Barry Lopez, whose landmark writings bore witness to the natural world, has died at 75.
Barry Lopez, whose writings offered a deep understanding and nuanced exploration of the natural world and human beings’ relationship to it, has died at the age of 75.
Over the course of half a century, Lopez’s work transformed the field of environmental writing, opening new worlds of narrative possibility; his style, which honored humans’ spiritual and intuitive connections to land while drawing on the scholarly work of scientists, historians, and philosophers, has become a guiding light for other writers now tasked with addressing a growing climate crisis.
Born in Port Chester, New York, in 1945, Lopez grew up in Southern California’s San Fernando Valley and New York City before attending the University of Notre Dame for his undergraduate and master’s degrees. He began publishing essays and other short writings in the 1960s; in 1976, he told James M. Aton for The Georgia Review, a trip to Alaska opened his eyes to the “great power of the nonhuman world (also the non-European world),” a revelation that would shape his work from that point forward. In 1978 he published Of Wolves and Men, a finalist for the National Book Award, which looked at the relationship between wolves and humans with an emphasis on indigenous viewpoints.
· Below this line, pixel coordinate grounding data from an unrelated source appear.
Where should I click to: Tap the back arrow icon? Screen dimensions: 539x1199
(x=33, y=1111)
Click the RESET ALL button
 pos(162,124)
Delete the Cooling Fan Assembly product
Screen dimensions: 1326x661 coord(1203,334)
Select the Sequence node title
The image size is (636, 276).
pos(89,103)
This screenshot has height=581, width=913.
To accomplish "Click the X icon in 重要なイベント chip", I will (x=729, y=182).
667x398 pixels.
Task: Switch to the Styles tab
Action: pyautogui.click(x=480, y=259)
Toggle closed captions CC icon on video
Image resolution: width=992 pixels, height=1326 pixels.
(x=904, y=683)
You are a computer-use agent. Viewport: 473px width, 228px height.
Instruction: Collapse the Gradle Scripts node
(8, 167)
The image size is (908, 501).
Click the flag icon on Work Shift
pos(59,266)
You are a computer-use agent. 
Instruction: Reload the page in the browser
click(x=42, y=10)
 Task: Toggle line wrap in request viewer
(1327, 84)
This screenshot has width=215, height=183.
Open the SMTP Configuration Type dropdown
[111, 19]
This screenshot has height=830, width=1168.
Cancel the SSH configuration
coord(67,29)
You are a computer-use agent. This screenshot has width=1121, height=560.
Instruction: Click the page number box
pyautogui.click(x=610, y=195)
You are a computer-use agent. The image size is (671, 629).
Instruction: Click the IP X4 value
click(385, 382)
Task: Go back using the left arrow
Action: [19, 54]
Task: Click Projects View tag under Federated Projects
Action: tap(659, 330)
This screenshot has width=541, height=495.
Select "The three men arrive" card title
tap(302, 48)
Arctic Dreams, his meditation on the arctic landscape published in 1986, won a National Book Award and soon became a hallmark of environmental literature. Writing with “indefatigable pleasure and authentic religiosity,” Edward Hoagland wrote for The New York Times Book Review in 1986, “the gift of sight (and second sight) focused here upon the ocean, ice, skyscapes, landscapes and wildlife is extraordinary”; Robert Macfarlane wrote that he fell in love with Lopez’s work after encountering the book for “its stylistic adventure, its ethical address and the secular spirituality of land that it advanced.”
He foregrounded perspectives that the mainstream Western approach to ecological science long neglected; namely, indigenous teachings, mythologies tied to landscape, and the significance of traditional approaches to land management. Researching these issues, he often noted, often discouraged him from emphasizing his own role as narrator in favor of foregrounding indigenous elders and others that had shared their knowledge with him. He addressed this preference, and the importance of attention and experience for its own sake, in a 2019 interview with The Believer:
I would say the first rule in connecting with nature is to pay attention, and part of paying attention is choosing to listen instead of speaking. The most difficult part of being outside one’s comfort zone is understanding how much you’re being taught by not talking. In my experience traveling with indigenous people, nobody says much of anything while they’re on the move. Because language collapses experience into meaning, and if you do it too soon, you’ve lost all the other meaning that would’ve been there.
Lopez authored a number of other books over the next several decades, including Crossing Open Ground (1988), The Rediscovery of North America (1991), About This Life: Journeys on the Threshold of Memory (1998), and Apologia (1998). But it was Horizon, published in 2019, that epitomized his extraordinary abilities as a writer and observer of the world, exploring his life through the landscapes in the Pacific Northwest, the Galapagos, the Arctic Circle, Antarctica, Australia, and eastern Africa.
He also authored a number of novels, including Desert Notes: Reflections in the Eye of a Raven (1976), Giving Birth to Thunder, Sleeping with His Daughter (1978), River Notes: The Dance of Herons (1979), Winter Count (1981), Crow and Weasel (1990), Field Notes: The Grace Note of the Canyon Wren (1994), Lessons from the Wolverine (1997), Light Action in the Caribbean (2000), Resistance (2004), and Outside (2014).
In recent years, as the climate crisis intensified and lent a new urgency to the field of environmental writing, he has critiqued the role of the nation-state and corporate interests in the destruction of the natural world. In his work, he told Edward Hellmore for The Guardian, “I’m trying to see the bigger thing that operates independently from the idea of nation state, what’s going on that’s transcultural, and who are the people worth listening to in a culture like ours where we have pretty much destroyed the elders.”
Lopez was diagnosed with metastatic prostate cancer in 2013, which, he told NPR, gave him a new understanding of empathy. “I imagined in everybody I passed there was some story that they carried with them that would break your heart,” he told Dave Blanchard.
He is survived by his wife, writer Debra Gwartney, with whom he lived for years on the upper McKenzie River on the Western Slope of the Cascade Mountains. After wildfires in the area forced them to evacuate in September, the two moved to Eugene, Oregon.